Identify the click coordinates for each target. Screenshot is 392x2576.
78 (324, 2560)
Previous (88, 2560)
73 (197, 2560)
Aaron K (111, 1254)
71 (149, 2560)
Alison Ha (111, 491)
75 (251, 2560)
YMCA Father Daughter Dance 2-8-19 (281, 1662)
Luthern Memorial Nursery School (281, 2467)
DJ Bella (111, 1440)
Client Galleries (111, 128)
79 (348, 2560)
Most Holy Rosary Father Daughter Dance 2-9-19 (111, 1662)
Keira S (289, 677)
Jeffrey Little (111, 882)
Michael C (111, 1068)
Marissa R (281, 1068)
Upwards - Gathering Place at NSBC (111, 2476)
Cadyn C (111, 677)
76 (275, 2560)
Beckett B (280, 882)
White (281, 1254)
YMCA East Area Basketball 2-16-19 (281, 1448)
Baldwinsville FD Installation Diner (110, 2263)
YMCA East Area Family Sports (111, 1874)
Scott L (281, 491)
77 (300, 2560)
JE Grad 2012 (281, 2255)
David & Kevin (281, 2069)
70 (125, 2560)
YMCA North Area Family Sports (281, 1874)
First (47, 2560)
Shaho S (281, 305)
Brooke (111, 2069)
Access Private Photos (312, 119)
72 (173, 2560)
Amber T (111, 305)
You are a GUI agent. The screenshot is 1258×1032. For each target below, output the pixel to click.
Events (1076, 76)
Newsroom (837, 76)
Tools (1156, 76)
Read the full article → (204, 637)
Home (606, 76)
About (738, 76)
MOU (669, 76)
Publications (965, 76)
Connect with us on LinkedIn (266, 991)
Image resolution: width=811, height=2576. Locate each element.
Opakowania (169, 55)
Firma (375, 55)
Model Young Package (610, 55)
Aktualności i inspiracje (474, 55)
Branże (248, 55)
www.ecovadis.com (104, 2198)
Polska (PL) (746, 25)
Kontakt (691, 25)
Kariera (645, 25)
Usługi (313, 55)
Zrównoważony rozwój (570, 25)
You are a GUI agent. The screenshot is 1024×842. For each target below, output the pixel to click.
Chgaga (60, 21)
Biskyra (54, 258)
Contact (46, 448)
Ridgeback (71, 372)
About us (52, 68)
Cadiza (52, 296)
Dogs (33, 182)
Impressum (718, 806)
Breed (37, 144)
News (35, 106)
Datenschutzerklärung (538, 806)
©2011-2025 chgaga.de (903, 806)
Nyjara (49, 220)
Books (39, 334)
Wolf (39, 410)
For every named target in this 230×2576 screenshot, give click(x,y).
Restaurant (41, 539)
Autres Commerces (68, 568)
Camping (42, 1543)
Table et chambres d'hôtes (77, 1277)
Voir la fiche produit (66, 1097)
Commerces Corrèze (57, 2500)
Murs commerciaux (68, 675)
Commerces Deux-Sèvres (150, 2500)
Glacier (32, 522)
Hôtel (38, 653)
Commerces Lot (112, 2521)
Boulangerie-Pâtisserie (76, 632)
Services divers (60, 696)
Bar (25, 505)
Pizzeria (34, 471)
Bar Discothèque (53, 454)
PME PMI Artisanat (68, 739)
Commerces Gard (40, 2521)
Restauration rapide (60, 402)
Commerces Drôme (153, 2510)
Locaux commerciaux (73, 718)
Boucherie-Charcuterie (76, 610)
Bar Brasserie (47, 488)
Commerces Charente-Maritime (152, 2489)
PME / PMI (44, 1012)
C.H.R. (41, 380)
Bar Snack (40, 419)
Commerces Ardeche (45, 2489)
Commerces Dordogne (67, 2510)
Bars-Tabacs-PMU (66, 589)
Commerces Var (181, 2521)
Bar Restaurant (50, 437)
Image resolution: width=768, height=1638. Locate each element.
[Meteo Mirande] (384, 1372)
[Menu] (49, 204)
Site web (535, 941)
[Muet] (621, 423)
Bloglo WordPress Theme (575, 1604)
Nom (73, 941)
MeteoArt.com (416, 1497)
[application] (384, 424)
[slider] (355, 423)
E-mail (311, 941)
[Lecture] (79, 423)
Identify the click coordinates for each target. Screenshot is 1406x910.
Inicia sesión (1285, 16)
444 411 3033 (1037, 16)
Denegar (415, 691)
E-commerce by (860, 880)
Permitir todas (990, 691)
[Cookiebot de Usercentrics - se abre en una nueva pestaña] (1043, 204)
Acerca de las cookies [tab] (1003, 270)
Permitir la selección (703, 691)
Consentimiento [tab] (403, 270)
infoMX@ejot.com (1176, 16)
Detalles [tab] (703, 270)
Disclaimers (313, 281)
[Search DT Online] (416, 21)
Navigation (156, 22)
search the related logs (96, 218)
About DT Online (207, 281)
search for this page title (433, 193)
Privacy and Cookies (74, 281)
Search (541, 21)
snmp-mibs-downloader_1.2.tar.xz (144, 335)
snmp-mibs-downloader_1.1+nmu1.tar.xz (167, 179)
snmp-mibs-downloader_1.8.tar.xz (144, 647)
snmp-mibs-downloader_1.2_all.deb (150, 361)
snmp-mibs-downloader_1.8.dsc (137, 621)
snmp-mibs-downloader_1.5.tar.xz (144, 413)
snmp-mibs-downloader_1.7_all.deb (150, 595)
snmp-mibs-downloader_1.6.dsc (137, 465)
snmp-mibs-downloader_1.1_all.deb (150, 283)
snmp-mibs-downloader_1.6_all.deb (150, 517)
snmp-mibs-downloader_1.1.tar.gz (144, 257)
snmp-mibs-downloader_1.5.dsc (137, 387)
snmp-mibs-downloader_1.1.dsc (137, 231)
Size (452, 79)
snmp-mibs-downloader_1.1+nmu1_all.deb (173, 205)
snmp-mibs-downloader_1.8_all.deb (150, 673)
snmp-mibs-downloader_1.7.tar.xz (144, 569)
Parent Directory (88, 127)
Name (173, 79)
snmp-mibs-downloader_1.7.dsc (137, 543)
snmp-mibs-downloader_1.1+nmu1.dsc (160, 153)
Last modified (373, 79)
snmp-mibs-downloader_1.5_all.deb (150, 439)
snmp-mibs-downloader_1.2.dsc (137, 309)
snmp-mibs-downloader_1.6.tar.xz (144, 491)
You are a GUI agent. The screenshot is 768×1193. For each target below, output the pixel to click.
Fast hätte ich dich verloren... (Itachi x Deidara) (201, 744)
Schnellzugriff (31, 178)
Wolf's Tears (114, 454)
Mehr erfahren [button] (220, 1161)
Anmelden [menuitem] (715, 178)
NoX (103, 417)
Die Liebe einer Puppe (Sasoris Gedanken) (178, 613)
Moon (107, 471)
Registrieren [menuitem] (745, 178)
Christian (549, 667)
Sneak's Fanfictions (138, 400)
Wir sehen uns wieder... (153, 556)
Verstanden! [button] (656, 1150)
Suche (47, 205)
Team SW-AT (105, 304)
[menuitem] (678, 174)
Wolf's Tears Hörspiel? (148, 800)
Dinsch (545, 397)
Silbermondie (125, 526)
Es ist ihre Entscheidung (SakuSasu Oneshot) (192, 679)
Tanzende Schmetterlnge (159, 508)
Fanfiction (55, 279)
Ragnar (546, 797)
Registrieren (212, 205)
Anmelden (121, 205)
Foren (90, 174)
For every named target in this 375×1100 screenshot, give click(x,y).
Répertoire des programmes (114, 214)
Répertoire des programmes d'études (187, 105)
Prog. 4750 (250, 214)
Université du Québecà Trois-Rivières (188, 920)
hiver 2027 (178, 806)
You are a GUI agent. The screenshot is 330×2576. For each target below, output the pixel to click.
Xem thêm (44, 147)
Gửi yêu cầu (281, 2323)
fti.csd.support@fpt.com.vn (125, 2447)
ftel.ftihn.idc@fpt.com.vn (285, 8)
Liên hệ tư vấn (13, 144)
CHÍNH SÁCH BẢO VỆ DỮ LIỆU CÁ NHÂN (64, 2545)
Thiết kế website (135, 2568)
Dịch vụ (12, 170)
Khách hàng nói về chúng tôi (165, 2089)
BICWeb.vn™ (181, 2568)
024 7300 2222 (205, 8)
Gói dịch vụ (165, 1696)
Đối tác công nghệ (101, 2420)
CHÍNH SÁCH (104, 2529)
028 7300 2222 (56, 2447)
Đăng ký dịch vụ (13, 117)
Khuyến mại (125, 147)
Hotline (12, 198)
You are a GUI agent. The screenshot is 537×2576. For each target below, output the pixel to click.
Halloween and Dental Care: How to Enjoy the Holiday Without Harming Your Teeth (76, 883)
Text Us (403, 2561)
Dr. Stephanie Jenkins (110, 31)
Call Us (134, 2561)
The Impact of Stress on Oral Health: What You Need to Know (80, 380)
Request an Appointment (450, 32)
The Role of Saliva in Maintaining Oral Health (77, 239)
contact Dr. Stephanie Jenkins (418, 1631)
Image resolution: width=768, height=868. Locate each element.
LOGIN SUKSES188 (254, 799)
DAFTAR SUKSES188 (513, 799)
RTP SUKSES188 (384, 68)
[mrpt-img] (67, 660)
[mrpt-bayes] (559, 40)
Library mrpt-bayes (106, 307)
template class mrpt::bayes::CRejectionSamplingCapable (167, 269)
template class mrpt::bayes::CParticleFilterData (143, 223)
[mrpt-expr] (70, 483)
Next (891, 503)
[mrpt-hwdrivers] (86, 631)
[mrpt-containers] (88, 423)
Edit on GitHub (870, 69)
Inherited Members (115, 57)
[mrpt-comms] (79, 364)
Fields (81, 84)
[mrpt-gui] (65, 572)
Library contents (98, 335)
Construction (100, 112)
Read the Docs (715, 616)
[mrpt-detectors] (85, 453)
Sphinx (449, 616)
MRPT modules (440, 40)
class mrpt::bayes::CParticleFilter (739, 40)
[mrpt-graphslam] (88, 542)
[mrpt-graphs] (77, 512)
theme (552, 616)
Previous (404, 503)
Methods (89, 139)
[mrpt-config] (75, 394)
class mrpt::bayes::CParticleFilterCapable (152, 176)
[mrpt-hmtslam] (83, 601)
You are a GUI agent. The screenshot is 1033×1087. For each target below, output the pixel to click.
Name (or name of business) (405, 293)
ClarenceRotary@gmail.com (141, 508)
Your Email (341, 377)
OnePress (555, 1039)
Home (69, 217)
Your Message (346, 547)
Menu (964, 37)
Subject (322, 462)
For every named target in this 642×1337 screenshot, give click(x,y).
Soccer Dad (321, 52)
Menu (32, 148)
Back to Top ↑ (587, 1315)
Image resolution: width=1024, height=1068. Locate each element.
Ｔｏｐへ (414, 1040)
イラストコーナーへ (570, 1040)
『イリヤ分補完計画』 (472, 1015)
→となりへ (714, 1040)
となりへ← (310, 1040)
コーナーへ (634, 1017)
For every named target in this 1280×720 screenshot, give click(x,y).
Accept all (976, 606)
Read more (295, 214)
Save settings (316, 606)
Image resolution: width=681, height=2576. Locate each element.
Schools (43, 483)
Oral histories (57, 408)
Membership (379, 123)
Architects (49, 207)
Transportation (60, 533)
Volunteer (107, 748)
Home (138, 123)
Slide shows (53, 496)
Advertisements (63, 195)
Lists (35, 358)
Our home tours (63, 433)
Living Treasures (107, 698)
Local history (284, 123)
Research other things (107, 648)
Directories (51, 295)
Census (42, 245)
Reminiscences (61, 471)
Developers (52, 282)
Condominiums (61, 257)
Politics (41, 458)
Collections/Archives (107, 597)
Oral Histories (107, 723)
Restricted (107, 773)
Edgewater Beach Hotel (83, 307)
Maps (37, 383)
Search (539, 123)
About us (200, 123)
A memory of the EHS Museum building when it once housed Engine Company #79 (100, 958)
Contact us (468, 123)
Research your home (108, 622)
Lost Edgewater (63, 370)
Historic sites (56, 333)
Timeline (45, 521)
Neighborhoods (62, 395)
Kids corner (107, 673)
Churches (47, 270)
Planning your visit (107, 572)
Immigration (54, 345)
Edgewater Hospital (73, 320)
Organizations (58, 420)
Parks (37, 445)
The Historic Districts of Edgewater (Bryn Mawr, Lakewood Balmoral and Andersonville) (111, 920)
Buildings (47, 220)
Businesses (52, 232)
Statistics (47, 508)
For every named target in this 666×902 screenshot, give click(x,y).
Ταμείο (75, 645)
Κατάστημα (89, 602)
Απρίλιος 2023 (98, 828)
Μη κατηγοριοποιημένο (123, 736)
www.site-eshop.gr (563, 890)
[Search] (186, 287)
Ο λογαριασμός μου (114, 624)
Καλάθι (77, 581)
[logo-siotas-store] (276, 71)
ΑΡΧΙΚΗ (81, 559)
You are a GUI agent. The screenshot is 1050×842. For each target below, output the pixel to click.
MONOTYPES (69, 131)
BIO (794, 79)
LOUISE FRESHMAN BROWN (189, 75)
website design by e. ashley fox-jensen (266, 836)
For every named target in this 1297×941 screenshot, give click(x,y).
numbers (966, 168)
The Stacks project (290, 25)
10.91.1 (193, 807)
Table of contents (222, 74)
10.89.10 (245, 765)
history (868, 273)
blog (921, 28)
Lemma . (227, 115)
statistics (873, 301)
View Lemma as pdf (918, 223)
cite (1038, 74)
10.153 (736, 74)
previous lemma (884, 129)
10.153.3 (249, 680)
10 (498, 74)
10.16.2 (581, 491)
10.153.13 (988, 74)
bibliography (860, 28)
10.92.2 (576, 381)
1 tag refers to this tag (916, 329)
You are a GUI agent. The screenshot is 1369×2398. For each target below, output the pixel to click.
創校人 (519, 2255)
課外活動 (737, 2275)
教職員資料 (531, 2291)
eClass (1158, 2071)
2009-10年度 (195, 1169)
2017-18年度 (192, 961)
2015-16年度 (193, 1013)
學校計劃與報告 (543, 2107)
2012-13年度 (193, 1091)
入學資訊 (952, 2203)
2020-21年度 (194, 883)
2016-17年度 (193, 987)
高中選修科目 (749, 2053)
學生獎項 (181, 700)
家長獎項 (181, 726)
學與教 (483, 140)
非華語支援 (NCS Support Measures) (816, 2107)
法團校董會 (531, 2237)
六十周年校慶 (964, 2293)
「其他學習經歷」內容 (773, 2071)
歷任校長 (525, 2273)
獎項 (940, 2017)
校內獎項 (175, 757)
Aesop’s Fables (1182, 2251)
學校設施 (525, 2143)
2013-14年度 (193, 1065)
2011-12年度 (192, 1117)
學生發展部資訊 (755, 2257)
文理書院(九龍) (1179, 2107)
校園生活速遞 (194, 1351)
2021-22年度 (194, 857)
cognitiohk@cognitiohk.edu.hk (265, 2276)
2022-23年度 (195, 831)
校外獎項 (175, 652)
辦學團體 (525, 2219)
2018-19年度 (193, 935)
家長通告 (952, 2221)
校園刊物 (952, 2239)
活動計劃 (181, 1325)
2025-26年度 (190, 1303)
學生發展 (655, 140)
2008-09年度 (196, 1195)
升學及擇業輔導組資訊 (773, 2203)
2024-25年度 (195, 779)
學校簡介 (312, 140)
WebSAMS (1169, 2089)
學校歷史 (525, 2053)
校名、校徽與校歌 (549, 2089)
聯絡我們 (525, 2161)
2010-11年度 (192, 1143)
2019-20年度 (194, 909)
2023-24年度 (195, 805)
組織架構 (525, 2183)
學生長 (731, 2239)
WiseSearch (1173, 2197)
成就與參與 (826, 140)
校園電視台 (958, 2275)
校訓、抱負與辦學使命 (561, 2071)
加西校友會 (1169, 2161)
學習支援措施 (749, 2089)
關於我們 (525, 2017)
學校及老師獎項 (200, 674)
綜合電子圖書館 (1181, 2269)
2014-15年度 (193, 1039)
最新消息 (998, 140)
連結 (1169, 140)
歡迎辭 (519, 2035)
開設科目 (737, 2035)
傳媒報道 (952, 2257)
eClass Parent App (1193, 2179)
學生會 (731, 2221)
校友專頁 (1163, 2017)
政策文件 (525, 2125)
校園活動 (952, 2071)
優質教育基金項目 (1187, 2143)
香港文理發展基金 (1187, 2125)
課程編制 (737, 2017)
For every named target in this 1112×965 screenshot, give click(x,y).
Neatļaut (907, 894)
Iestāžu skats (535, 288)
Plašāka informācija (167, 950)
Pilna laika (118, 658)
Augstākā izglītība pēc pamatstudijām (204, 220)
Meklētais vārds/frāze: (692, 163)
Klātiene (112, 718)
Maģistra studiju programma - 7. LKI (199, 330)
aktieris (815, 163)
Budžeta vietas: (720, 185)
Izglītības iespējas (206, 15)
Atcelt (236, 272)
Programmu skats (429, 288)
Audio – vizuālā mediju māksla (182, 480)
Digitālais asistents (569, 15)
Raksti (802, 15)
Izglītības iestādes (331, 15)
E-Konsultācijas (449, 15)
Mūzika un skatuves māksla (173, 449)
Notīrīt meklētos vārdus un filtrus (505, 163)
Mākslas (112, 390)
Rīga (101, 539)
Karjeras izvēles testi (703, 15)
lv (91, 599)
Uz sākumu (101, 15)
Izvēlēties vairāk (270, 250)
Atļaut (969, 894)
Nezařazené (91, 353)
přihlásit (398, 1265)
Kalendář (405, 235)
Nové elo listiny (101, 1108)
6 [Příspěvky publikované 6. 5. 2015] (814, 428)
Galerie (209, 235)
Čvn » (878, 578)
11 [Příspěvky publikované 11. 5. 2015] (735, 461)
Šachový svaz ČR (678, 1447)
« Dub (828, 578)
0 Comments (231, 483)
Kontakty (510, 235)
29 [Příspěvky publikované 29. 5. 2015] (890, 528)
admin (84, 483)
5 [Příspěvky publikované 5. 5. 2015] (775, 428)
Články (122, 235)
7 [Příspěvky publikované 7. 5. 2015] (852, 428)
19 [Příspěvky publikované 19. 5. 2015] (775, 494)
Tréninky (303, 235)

□ □ □ □ □

● **STATED TASK**:
Turn the items starting at the line with "WebSAMS (1169, 2089)" and ending at the line with "Kontakty (510, 235)" into a numbered list, leaving out any blank lines.

● **SOLUTION**:
1. WebSAMS (1169, 2089)
2. 學校歷史 (525, 2053)
3. 校名、校徽與校歌 (549, 2089)
4. 聯絡我們 (525, 2161)
5. 2010-11年度 (192, 1143)
6. 2019-20年度 (194, 909)
7. 2023-24年度 (195, 805)
8. 組織架構 (525, 2183)
9. 學生長 (731, 2239)
10. WiseSearch (1173, 2197)
11. 成就與參與 (826, 140)
12. 校園電視台 (958, 2275)
13. 校訓、抱負與辦學使命 (561, 2071)
14. 加西校友會 (1169, 2161)
15. 學習支援措施 (749, 2089)
16. 關於我們 (525, 2017)
17. 學校及老師獎項 (200, 674)
18. 綜合電子圖書館 (1181, 2269)
19. 2014-15年度 (193, 1039)
20. 最新消息 (998, 140)
21. 連結 (1169, 140)
22. 歡迎辭 (519, 2035)
23. 開設科目 (737, 2035)
24. 傳媒報道 (952, 2257)
25. eClass Parent App (1193, 2179)
26. 學生會 (731, 2221)
27. 校友專頁 (1163, 2017)
28. 政策文件 (525, 2125)
29. 校園活動 (952, 2071)
30. 優質教育基金項目 (1187, 2143)
31. 香港文理發展基金 (1187, 2125)
32. 課程編制 (737, 2017)
33. For every named target in this 1112×965 screenshot, give click(x,y).
34. Neatļaut (907, 894)
35. Iestāžu skats (535, 288)
36. Plašāka informācija (167, 950)
37. Pilna laika (118, 658)
38. Augstākā izglītība pēc pamatstudijām (204, 220)
39. Meklētais vārds/frāze: (692, 163)
40. Klātiene (112, 718)
41. Maģistra studiju programma - 7. LKI (199, 330)
42. aktieris (815, 163)
43. Budžeta vietas: (720, 185)
44. Izglītības iespējas (206, 15)
45. Atcelt (236, 272)
46. Programmu skats (429, 288)
47. Audio – vizuālā mediju māksla (182, 480)
48. Digitālais asistents (569, 15)
49. Raksti (802, 15)
50. Izglītības iestādes (331, 15)
51. E-Konsultācijas (449, 15)
52. Mūzika un skatuves māksla (173, 449)
53. Notīrīt meklētos vārdus un filtrus (505, 163)
54. Mākslas (112, 390)
55. Rīga (101, 539)
56. Karjeras izvēles testi (703, 15)
57. lv (91, 599)
58. Uz sākumu (101, 15)
59. Izvēlēties vairāk (270, 250)
60. Atļaut (969, 894)
61. Nezařazené (91, 353)
62. přihlásit (398, 1265)
63. Kalendář (405, 235)
64. Nové elo listiny (101, 1108)
65. 6 [Příspěvky publikované 6. 5. 2015] (814, 428)
66. Galerie (209, 235)
67. Čvn » (878, 578)
68. 11 [Příspěvky publikované 11. 5. 2015] (735, 461)
69. Šachový svaz ČR (678, 1447)
70. « Dub (828, 578)
71. 0 Comments (231, 483)
72. Kontakty (510, 235)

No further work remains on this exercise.